WORK REQUEST:
For the records below, copy exactly the span that begins at the line containing "This screenshot has width=1170, height=670." and stops after the line containing "The image size is (1000, 563).", minus any pictures.

EXTRACTED MATERIAL:

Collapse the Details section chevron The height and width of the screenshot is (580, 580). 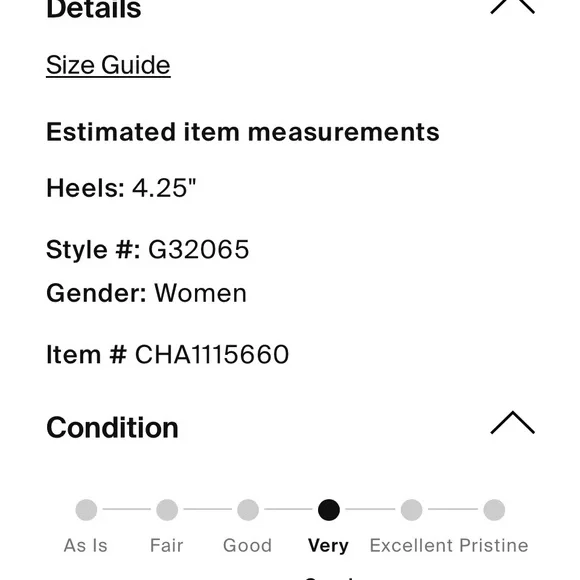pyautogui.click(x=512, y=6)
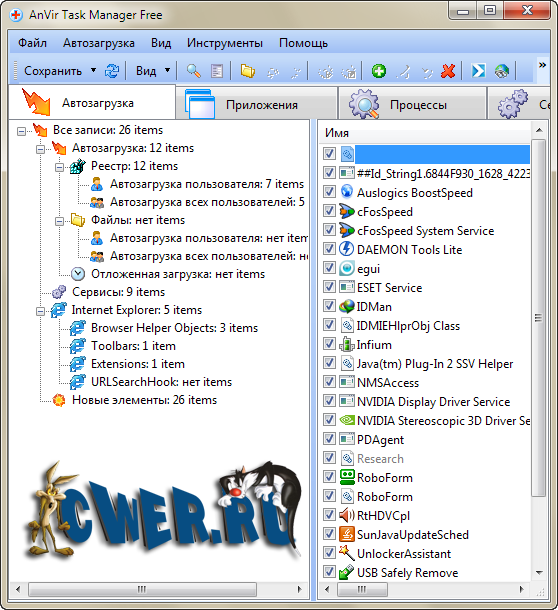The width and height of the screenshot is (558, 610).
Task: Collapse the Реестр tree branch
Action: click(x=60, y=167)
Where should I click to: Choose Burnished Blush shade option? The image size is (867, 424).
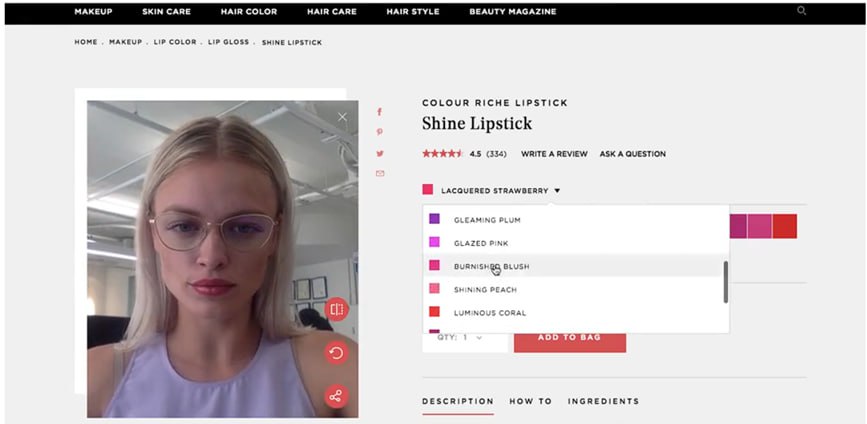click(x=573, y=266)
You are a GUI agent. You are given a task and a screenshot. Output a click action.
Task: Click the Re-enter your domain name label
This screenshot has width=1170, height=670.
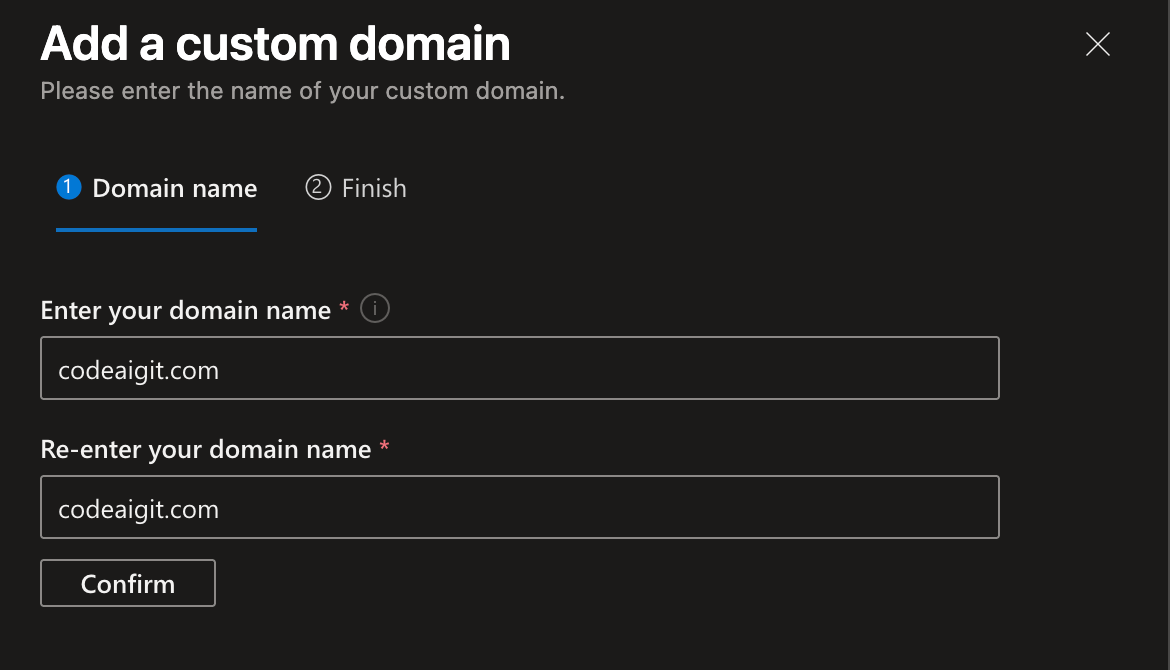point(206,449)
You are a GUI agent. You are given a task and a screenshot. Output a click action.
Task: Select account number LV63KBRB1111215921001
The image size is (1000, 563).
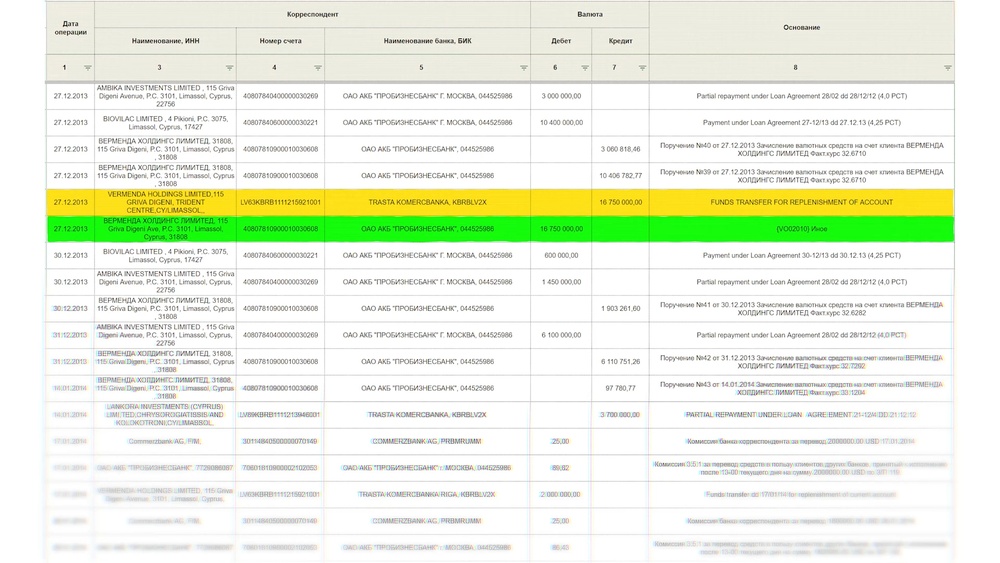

==

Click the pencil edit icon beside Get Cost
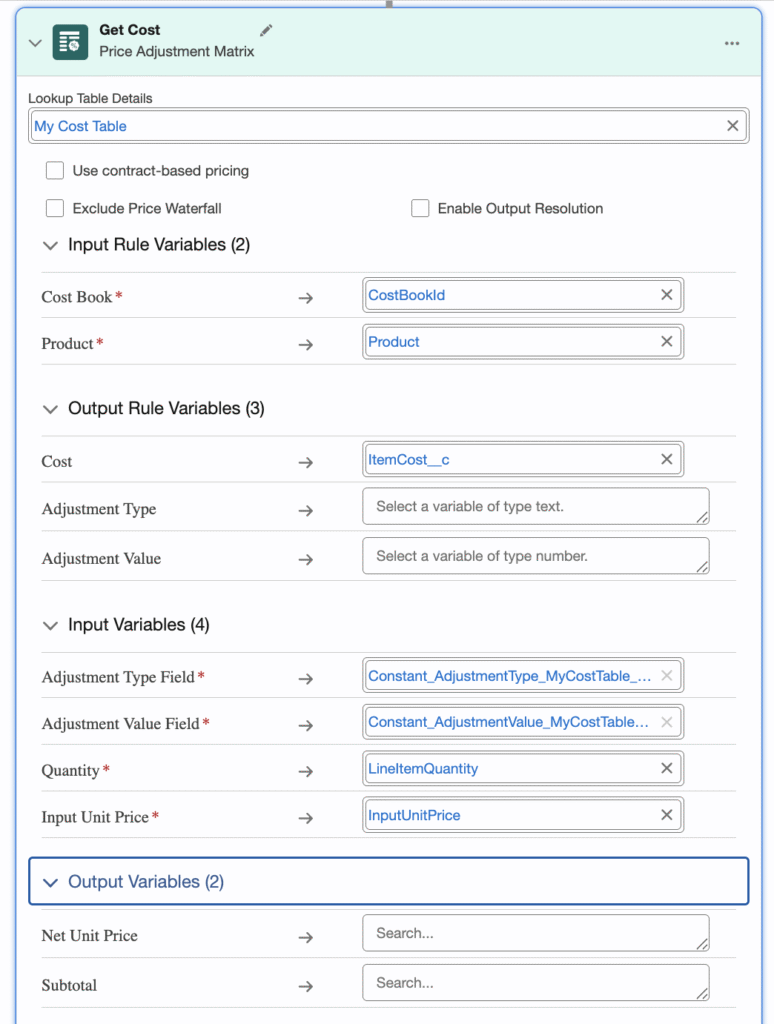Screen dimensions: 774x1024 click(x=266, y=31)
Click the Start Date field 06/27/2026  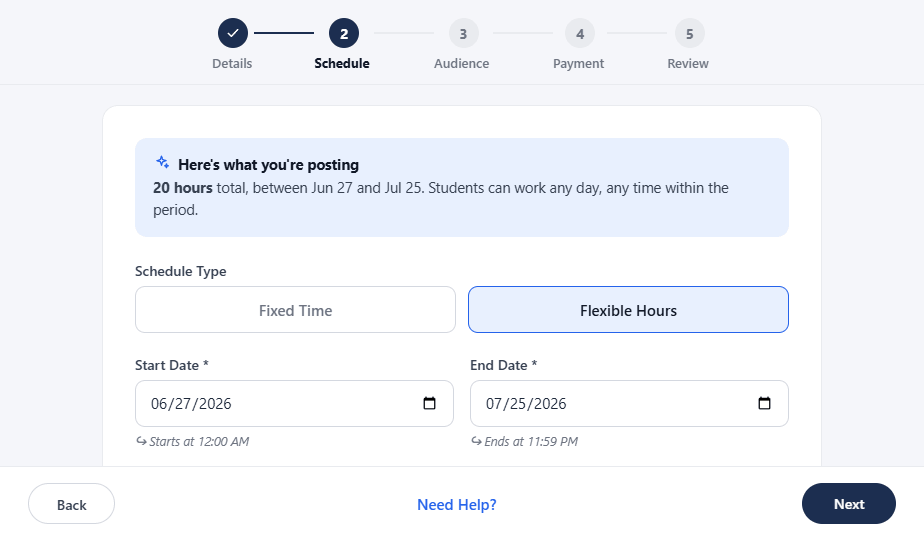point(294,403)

...

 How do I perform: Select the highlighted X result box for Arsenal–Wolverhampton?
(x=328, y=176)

REPLY TO THE EXERCISE:
This screenshot has width=1170, height=670.
point(206,449)
You are a GUI agent. You are given a task and a screenshot. Output a click action.
Task: Select account number LV63KBRB1111215921001
The image size is (1000, 563).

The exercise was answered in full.